EXTRACTED DATA below:

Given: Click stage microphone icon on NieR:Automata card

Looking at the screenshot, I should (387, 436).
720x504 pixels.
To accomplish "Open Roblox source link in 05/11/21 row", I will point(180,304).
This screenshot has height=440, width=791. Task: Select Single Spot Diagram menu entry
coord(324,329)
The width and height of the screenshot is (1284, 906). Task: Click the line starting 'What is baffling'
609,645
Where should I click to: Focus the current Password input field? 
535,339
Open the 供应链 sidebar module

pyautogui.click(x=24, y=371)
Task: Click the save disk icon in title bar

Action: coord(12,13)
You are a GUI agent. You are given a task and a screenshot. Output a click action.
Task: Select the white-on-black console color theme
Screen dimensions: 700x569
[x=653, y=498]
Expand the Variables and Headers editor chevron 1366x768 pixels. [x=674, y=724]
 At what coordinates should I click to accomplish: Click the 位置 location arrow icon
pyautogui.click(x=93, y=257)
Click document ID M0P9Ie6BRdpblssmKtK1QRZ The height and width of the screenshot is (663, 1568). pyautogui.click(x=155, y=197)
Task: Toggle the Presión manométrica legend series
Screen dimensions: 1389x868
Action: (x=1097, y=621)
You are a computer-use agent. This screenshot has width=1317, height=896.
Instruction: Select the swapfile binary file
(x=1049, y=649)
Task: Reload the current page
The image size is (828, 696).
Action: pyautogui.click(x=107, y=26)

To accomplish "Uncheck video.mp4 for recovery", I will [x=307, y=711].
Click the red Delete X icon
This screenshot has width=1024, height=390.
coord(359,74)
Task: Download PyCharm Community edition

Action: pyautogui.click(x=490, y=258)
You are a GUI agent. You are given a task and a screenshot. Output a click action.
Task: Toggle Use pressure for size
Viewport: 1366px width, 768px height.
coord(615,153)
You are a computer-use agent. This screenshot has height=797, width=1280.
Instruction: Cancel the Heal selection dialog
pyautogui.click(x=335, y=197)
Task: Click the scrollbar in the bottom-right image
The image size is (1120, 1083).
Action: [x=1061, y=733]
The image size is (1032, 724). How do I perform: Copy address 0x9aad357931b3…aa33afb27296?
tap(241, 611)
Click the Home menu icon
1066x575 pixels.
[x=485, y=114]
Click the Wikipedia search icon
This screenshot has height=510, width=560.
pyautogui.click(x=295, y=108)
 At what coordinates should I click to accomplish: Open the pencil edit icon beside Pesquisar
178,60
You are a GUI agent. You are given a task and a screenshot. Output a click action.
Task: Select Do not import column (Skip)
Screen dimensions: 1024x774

End of EXTRACTED DATA.

Work out how many lines of the material contain the string "Toggle"; nothing except that figure should be given.

2